Castañeda: A lot of women and minority founders probably struggle with this exact dilemma. If you grow up not having anything, you’re used to running a business on fumes to make it. Then, once you have money, it doesn’t feel right to spend it all. We want to be good stewards of our money. We feel very fortunate, but it’s also a little surreal.

Have you gotten any bad advice starting your business?

Castañeda: “That’s too hard.” Just because something is hard doesn’t mean you shouldn’t do it. Sometimes, that’s exactly what sets you apart from other businesses.

PonTell: We’ve gotten a lot of advice from people who say, “Trust me, I’ve been doing this for 40 years and this is the way it’s always done.” The reason there hasn’t been a lot of innovation in this very specific space — canned beverages — is because people say, “It’s been done this way for this many years, so you have to do it like that” — when that’s not true.

Last question: Who are your role models?

PonTell: I have a cheesy one. One of my best friends from college is one of the youngest female venture capital partners in Silicon Valley. I’ve known her as my best friend for over a decade, but she works on billion-dollar deals all the time. She reminds me that there’s a space in this playground for females and minority females, too.

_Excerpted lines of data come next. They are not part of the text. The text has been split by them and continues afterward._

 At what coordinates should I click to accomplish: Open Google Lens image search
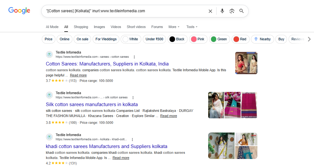pos(232,11)
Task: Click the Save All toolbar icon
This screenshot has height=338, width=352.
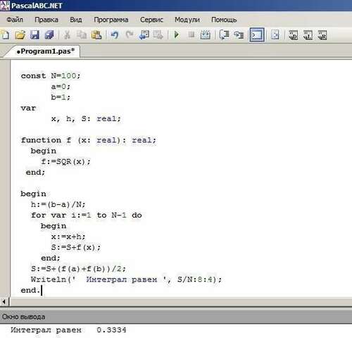Action: click(49, 35)
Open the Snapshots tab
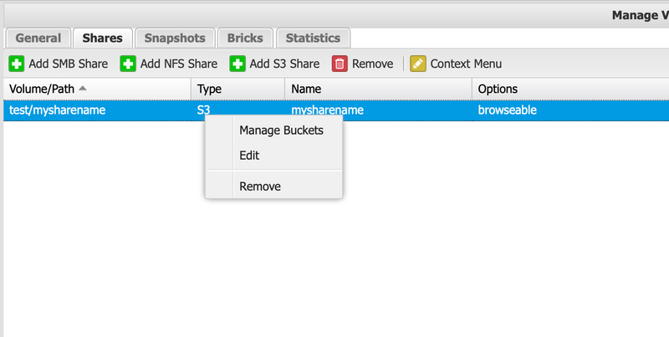 [175, 38]
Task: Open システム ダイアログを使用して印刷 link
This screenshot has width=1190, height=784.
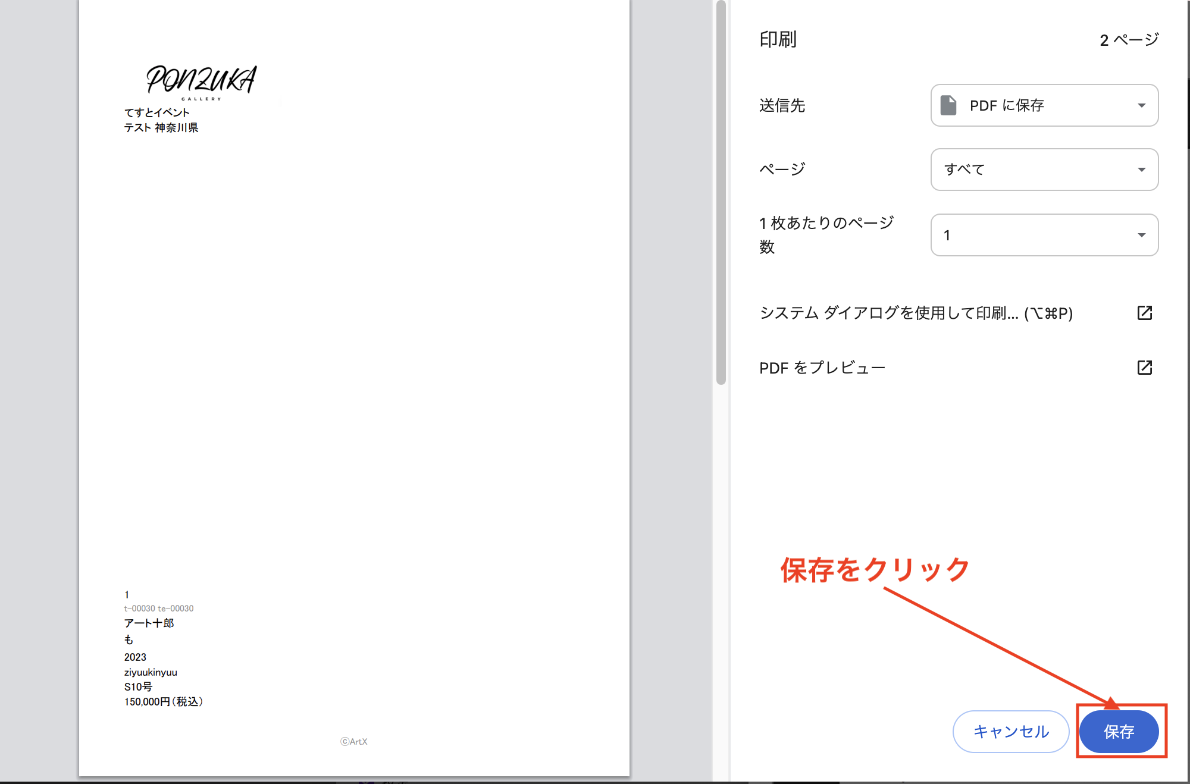Action: (916, 313)
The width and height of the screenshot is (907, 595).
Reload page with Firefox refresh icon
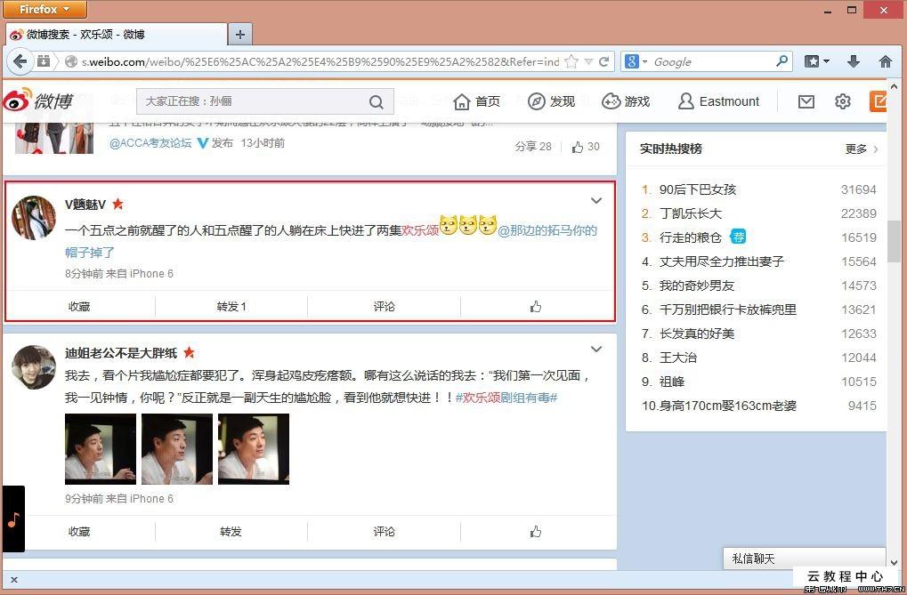[x=604, y=61]
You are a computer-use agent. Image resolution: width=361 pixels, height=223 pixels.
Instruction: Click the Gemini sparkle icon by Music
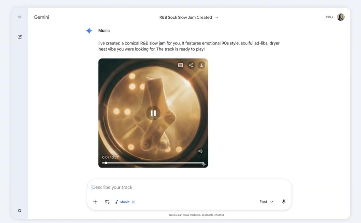tap(89, 31)
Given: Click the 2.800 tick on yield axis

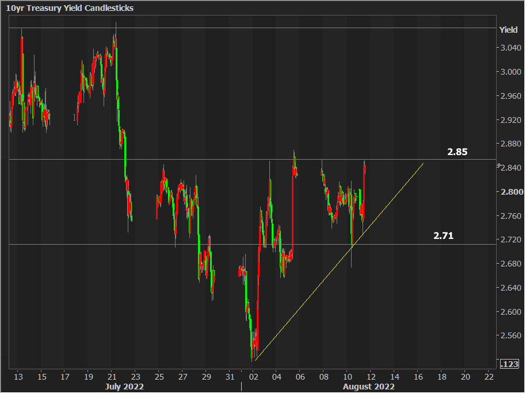Looking at the screenshot, I should point(510,192).
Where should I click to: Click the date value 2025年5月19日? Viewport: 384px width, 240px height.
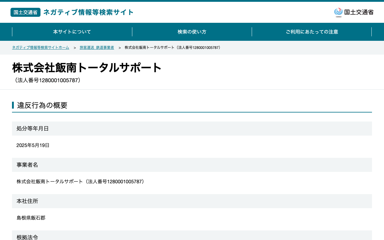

Castañeda: I would say Dany Garcia. She’s Dwayne Johnson’s ex-wife, and they still partner on a lot of business deals. She’s also a bodybuilder — not that I want to be a bodybuilder, but that requires such dedication and confidence. I really admire how she’s able to balance all of these really impressive deals with her health and her family, all while being a Mexican-American woman in business.

This interview has been edited and condensed for clarity.